Ryan joined the then Institute of European Affairs in August 2005, as a researcher, achieving promotion to senior researcher in April 2007. He has led programmes on counter-terror and security, other aspects of home affairs policy and digital policy, and has participated in publication of reports, organisation of seminars and conferences, and associated networking, much at a high level.

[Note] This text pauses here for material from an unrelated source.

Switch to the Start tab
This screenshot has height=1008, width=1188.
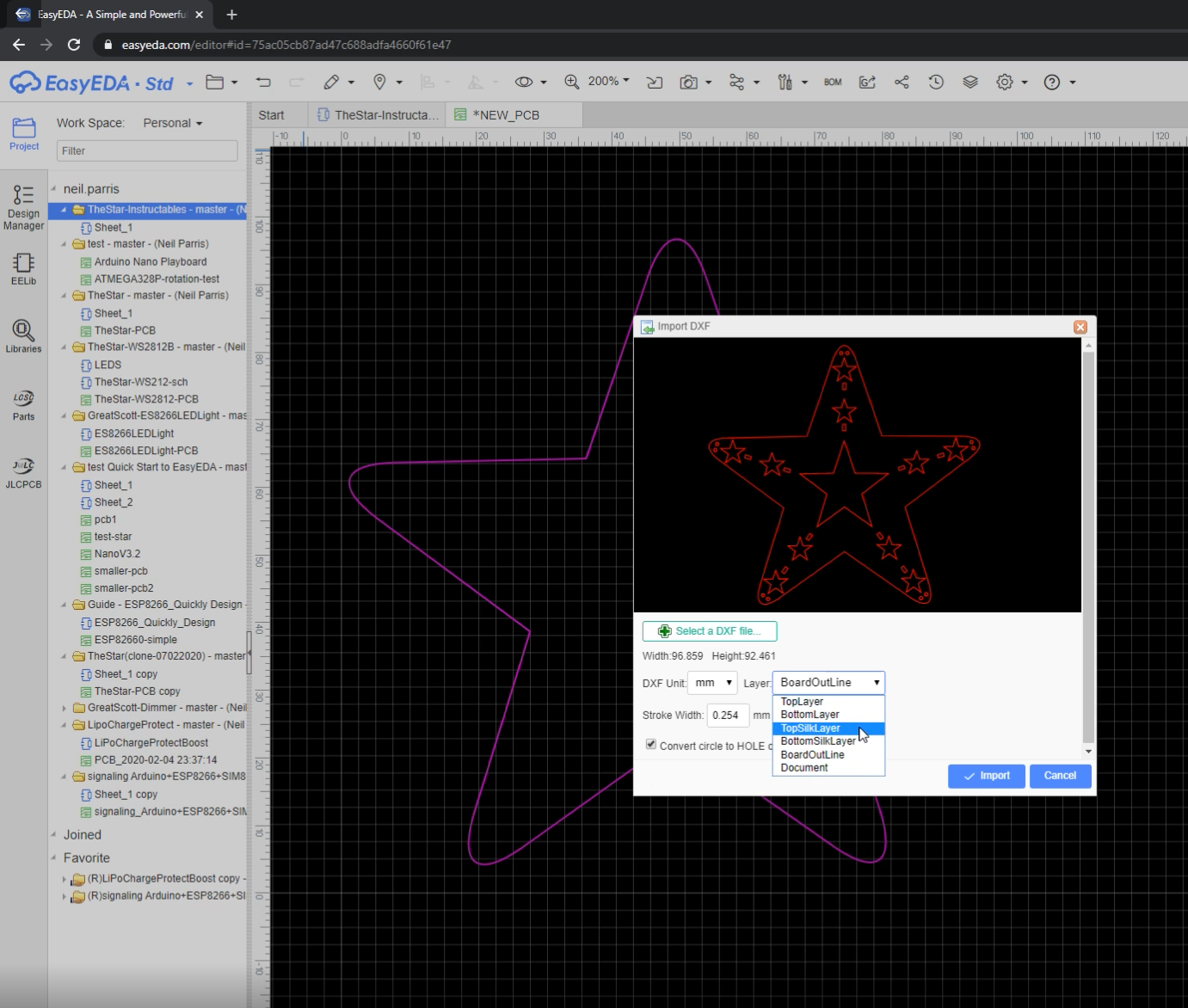pos(272,114)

In 2008, he also worked as a project manager at the European Biometrics Forum.
In 2007, following a series of cyber attacks on Estonian banking and government websites, Ryan coined[5][6] the term "iWar" in TCS Daily to describe serious but low-level cyber conflict that could threaten economic life without impacting high-security or critical infrastructure.[7]. He published a slightly refined version of this concept in the Winter edition of NATO Review [8], and a longer treatment in OpenDemocracy [9]
His mid-2007 book Countering militant Islamist radicalisation on the Internet: a user-driven strategy to recover the web[10] was heavily cited in the European Commission DG FSJ impact assessment {COM_SEC(2007)1424}, 6 November 2007, that decided against proposing an EU-wide Internet censorship system to limit access to illegal content.[11]. One of the primary concepts of the book is that communities on the Internet and the principle of open communication can, under the right circumstances, limit the harm of violent extremism on the Internet better than an attempt at censorship.[12]. Ryan has presented on this concept at meetings of the the OSCE annual CT experts meeting[13], Irish Government EuroMed conference, annual Swiss Federal Government CT conference, and at the Pluscarden Conference organised at St Anthonys, Oxford[14]. He has promoted the "user-driven approach" in various media outlets.
Ryan worked as Project Coordinator of Digital Publishing Innovations Ltd. for some months, and previously as a tutor at University College Dublin's School of History for over 18 months, and as Editor of The History Review for a similar time.
Aside from his current book, referenced above and below, Ryan recently signed a contract with Reaktion Books to write on the history of the political impact of the Internet, "from Paul Baran's memos at RAND on distributed networking to the impact of microfinance via mobile telephony on remote communities in the developing world". He has also published a range of papers, most relating to terrorism on, and anti-terror aspects of, the internet.
Previous work, before 2004, includes a paper on Ireland's presidency of the UN Security Council during the siege of Beirut, and another, presented at the Royal Irish Academy, on Foreign and Commonwealth Office failures in relation to Rhodesia.
Ryan has appeared with or contributed expertise to Reuters, the Associated Press, the Irish Times, the Irish Independent, The Times of London, BBC World Service, BBC Radio Five Live, Austrian Broadcasting Corporation, NewsTalk 106FM, Today FM, RTE's Prime Time, and Business & Finance and Magill magazines.
Ryan is currently an O'Reilly Foundation Scholar. Previously, as a graduate student at Cambridge and UCD, he won a partial Cambridge European Trusts bursary.
Ryan has also won three awards at Ireland's national student media awards, as both editor and feature writer.